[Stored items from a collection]
..............................

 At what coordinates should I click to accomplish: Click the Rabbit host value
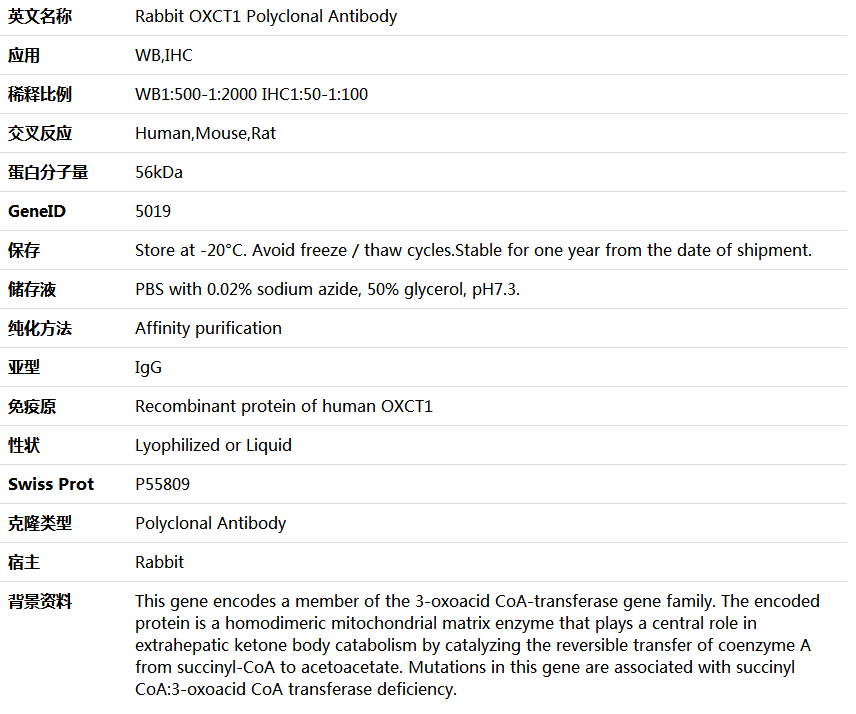[159, 563]
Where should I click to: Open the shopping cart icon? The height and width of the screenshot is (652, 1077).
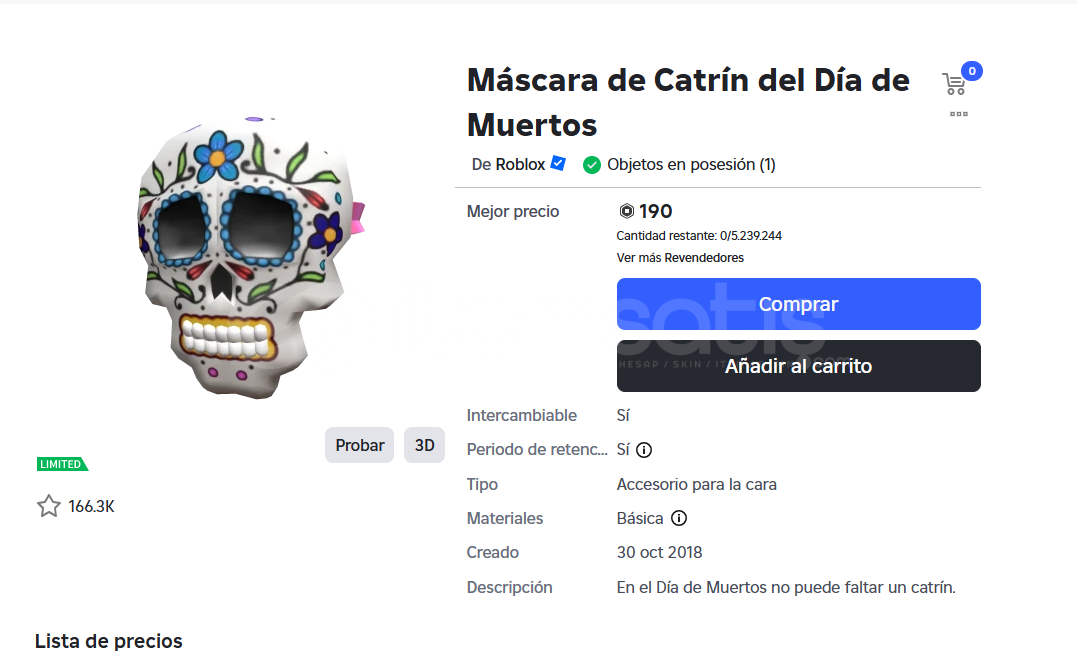[955, 83]
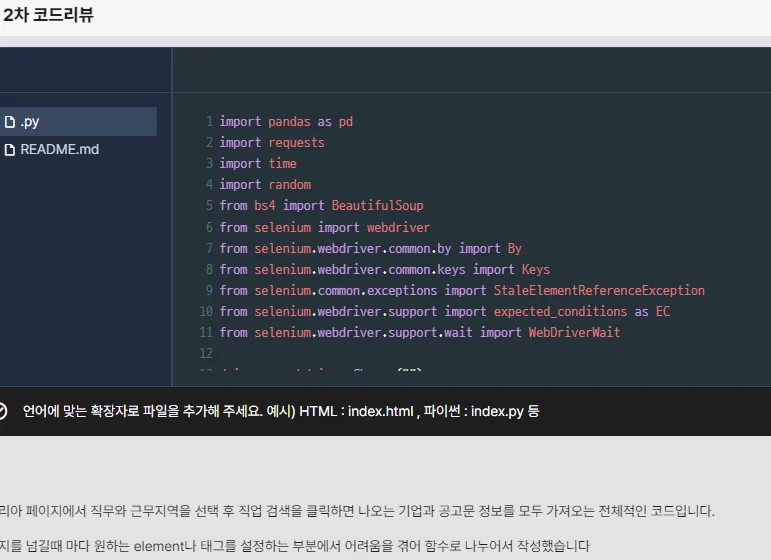771x560 pixels.
Task: Open README.md in the file tree
Action: point(59,150)
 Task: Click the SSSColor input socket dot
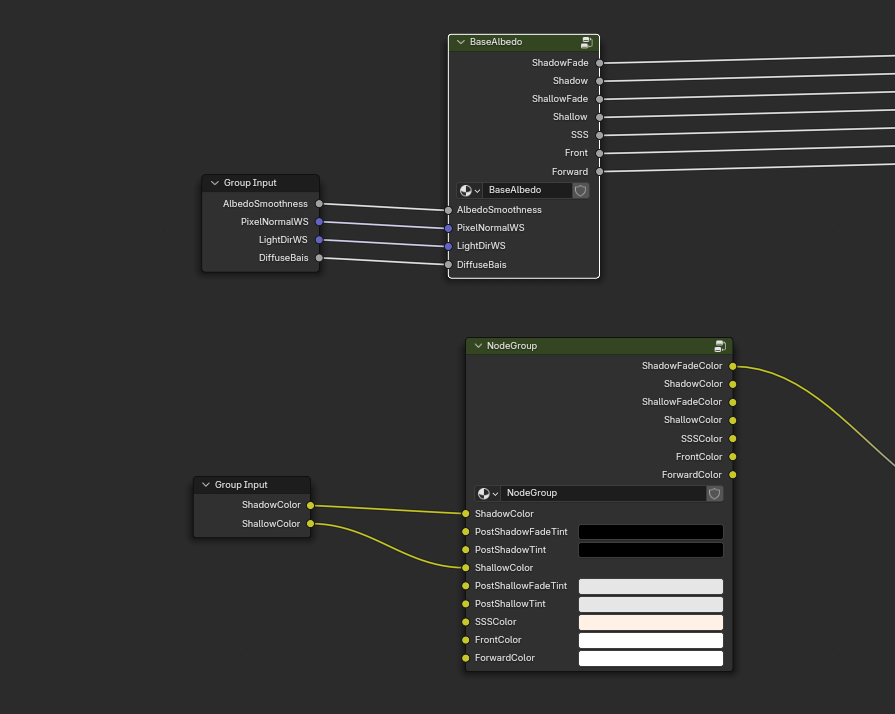pos(466,622)
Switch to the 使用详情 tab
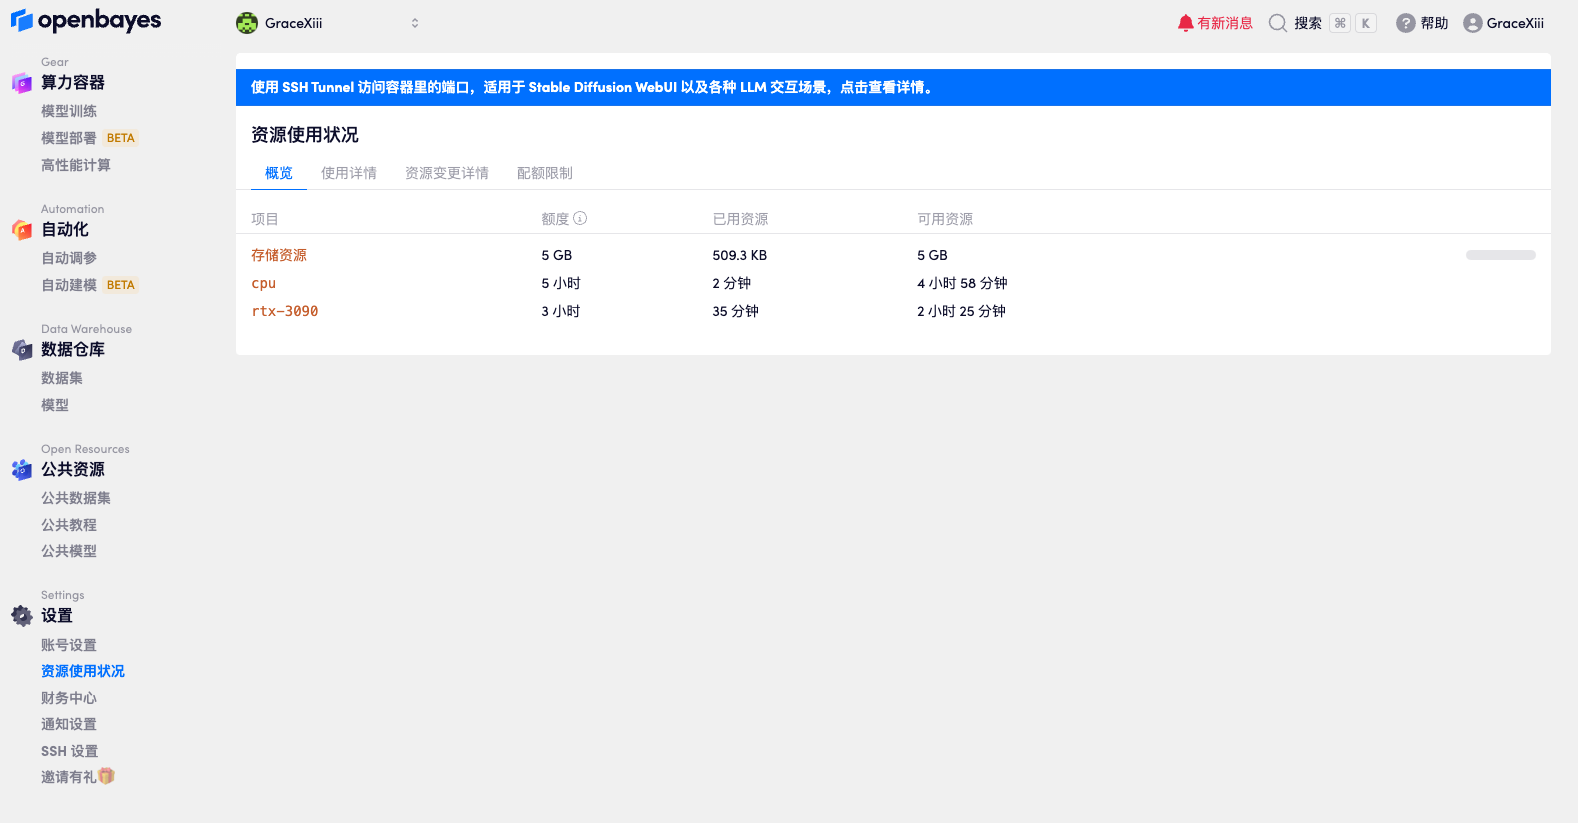This screenshot has height=823, width=1578. coord(349,173)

..............................

• [WORK ORDER] Reproduce exactly and only the lines from the one with "Where should I" through the last entry, both included, excluding every picture.

• [REPLY TO THE TASK]
Where should I click to: Open the shopping cart icon? The height and width of the screenshot is (652, 1077).
[955, 83]
771x560 pixels.
Task: Open README.md in the file tree
Action: point(59,150)
 Task: Click the SSSColor input socket dot
pos(466,622)
Switch to the 使用详情 tab
This screenshot has height=823, width=1578. coord(349,173)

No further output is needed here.